* Text:

_ _ _ _ _ _ _

Welcome to DESERTEC-Australia

All of Australia's energy needs can be satisfied by clean, green renewable energy from the nation's Outback. How? Through concentrating solar power and geothermal energy.

Concentrating solar power uses heat from concentrated sunlight. Geothermal energy harnesses heat from the Earth's interior. Together, they can power the world.

Start with solar energy. Enough solar energy falls on the desert regions of the Earth to satisfy the planet's electricity needs 150 times over.

Solar energy falling in the world's deserts can meet the world's
energy needs hundreds of times over
Sources: OECD/IEA/GENI

Or, to put it another way,

Solar energy outstrips all others in energy production
Source: Craig, Cunningham and Saigo

 

 

The "clean power from deserts" concept is well-developed. In Europe, an organisation called Trans-Mediterranean Renewable Energy Cooperation (TREC), also known more broadly as DESERTEC, has proposed developing large-scale solar energy installations in North Africa and transmitting the the power to Europe through high-capacity direct current power lines.

The same thing can be done in Australia. The only difference would be that clean energy generated from the sunny Outback would be carried from west to east within the same country rather than from south to north between countries as in Europe.

If Australia harvested just a fraction of the solar energy falling on the Outback or welling up from the hot rocks below the surface, the country would have no need for nuclear or coal-fired power. In addition, havesting Outback clean energy would generate investment and employment in regional Australia and create knowledge-based exports in solar energy.

Far from hurting economic growth, battling climate change through solar and geothermal energy would actually increase economic growth in Australia.

_ _ _ _ _ _ _

* Extracted information:
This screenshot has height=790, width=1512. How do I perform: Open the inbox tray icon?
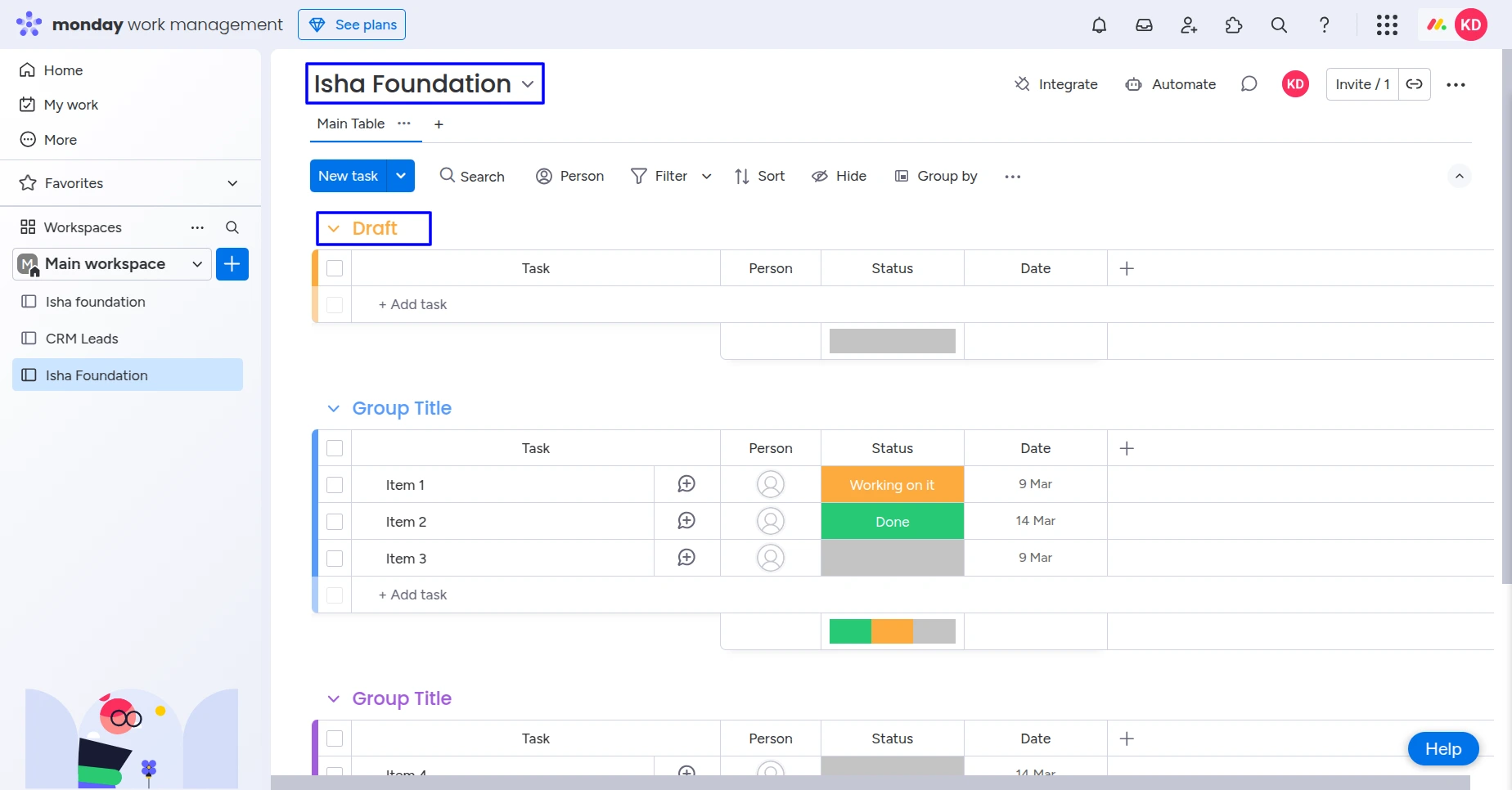[1144, 25]
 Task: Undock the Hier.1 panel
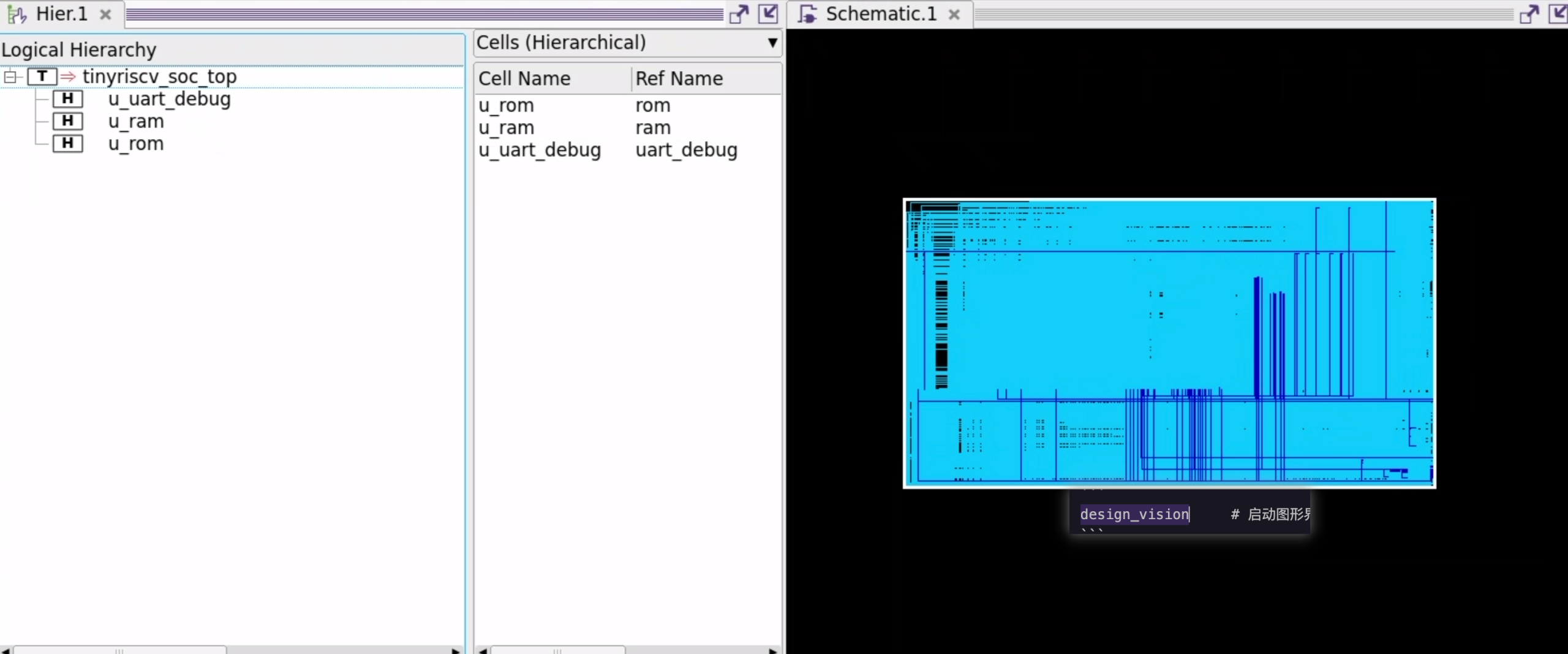739,14
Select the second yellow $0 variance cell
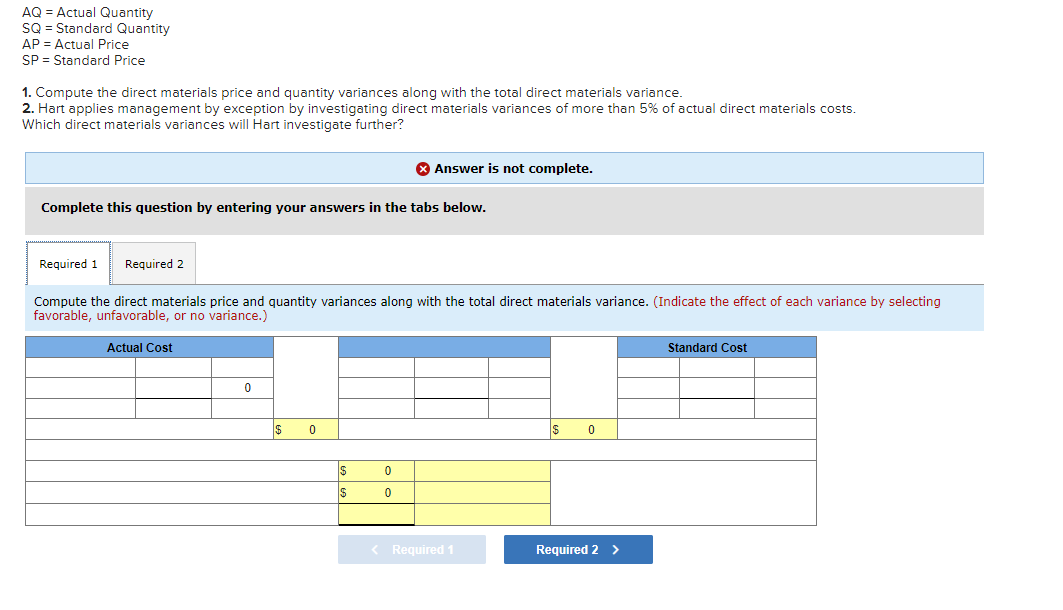Viewport: 1063px width, 610px height. (x=375, y=491)
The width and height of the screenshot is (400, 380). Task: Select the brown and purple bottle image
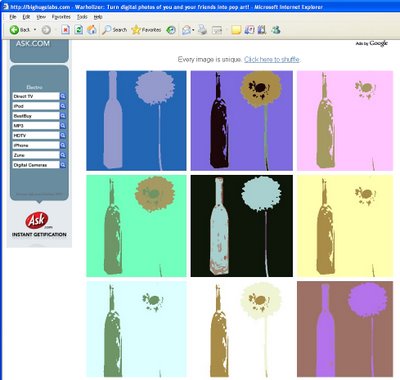345,329
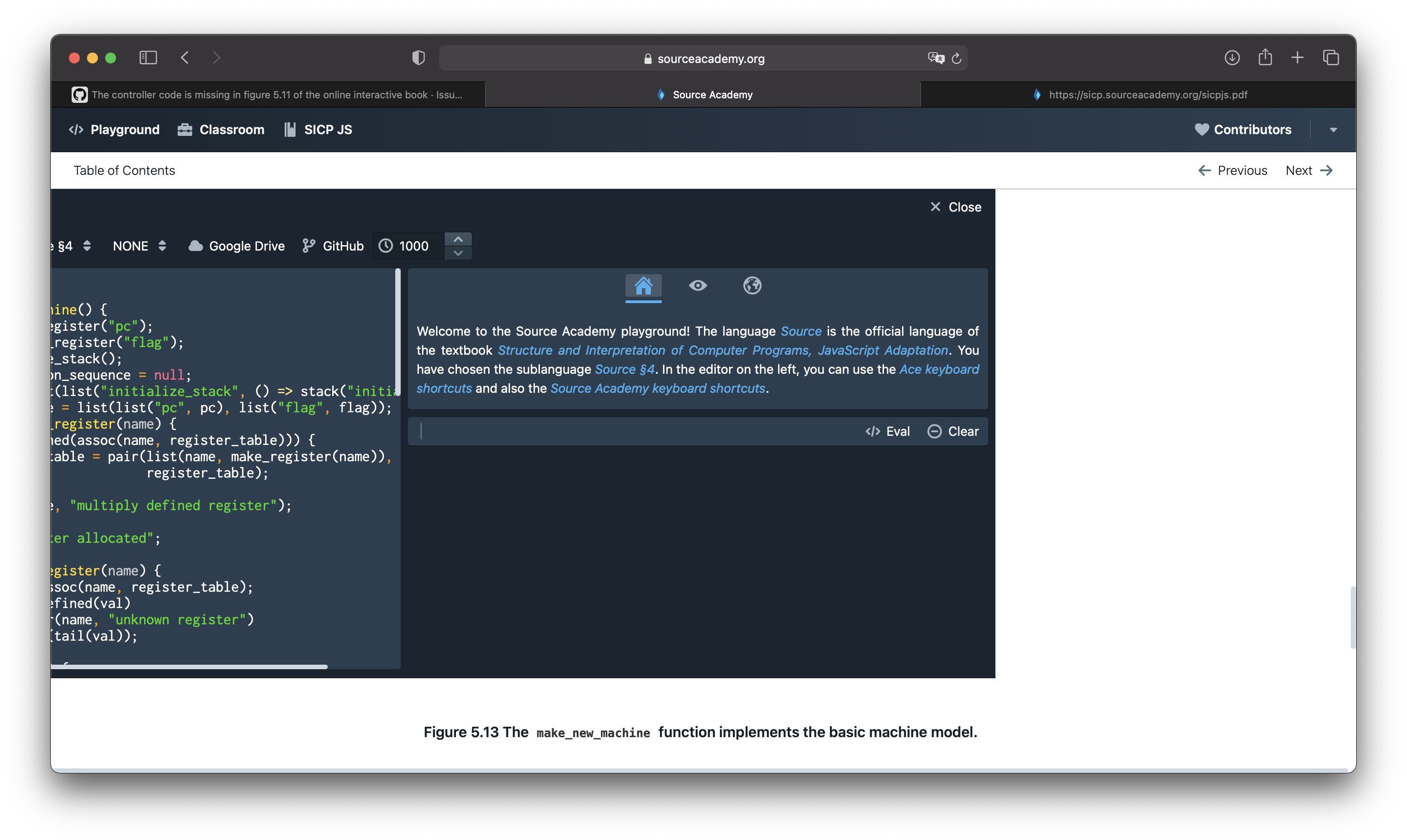Increase the step limit with the up stepper
Screen dimensions: 1407x840
458,238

_ _ _ _ _ _ _

* Prompt 1:
What broader name does the DESERTEC-Australia page give for the Trans-Mediterranean Renewable Energy Cooperation (TREC)?
* Prompt 2:
Transcribe the stretch of the DESERTEC-Australia page from "Welcome to DESERTEC-Australia" through "and geothermal energy.".
* Prompt 3:
Pick up the DESERTEC-Australia page after its final sentence and keep writing.

* Exercise result 1:
DESERTEC

* Exercise result 2:
Welcome to DESERTEC-Australia

All of Australia's energy needs can be satisfied by clean, green renewable energy from the nation's Outback. How? Through concentrating solar power and geothermal energy.

* Exercise result 3:
A network of North Africa solar power stations supplemented by biomass, geothermal and wind could power much Europe
The solar energy falling on Australia's interior coupled with the geothermal energy lying below the surface could easily satisfy all the nation's electricity needs.
Click here to enlarge image

Over the next few decades, the world needs huge investment in new and replacement electricity generation and delivery infrastructure. This represents a big challenge and a big opportunity. If the right choices are made, productive economic forces will be unleashed that will develop immensely-profitable industries that will mitigate climate change. If the wrong choices are made, global quality of life after 2050 will be irreversibly diminished.

Already, global investments made to date in alternative energy have caused prices to fall rapidly. This has been particularly true in solar technology. For evidence, look at the 354MW Kramer Junction plant in California. Built in the 1980s in response to the 1970s' oil crises, the Kramer Junction plant singlehandedly caused concentrating solar power prices to drop 50% in seven years because of its scale. Still operating today, the Kramer Junction concentrating solar power plant now boasts an operating history longer than many of Australia's current coal-fired power plants. This refutes any notion concentrating solar power is an untried, unreliable technology. It's just the opposite: it's more proven than carbon capture and storage and next-generation nuclear, and a lot less dangerous.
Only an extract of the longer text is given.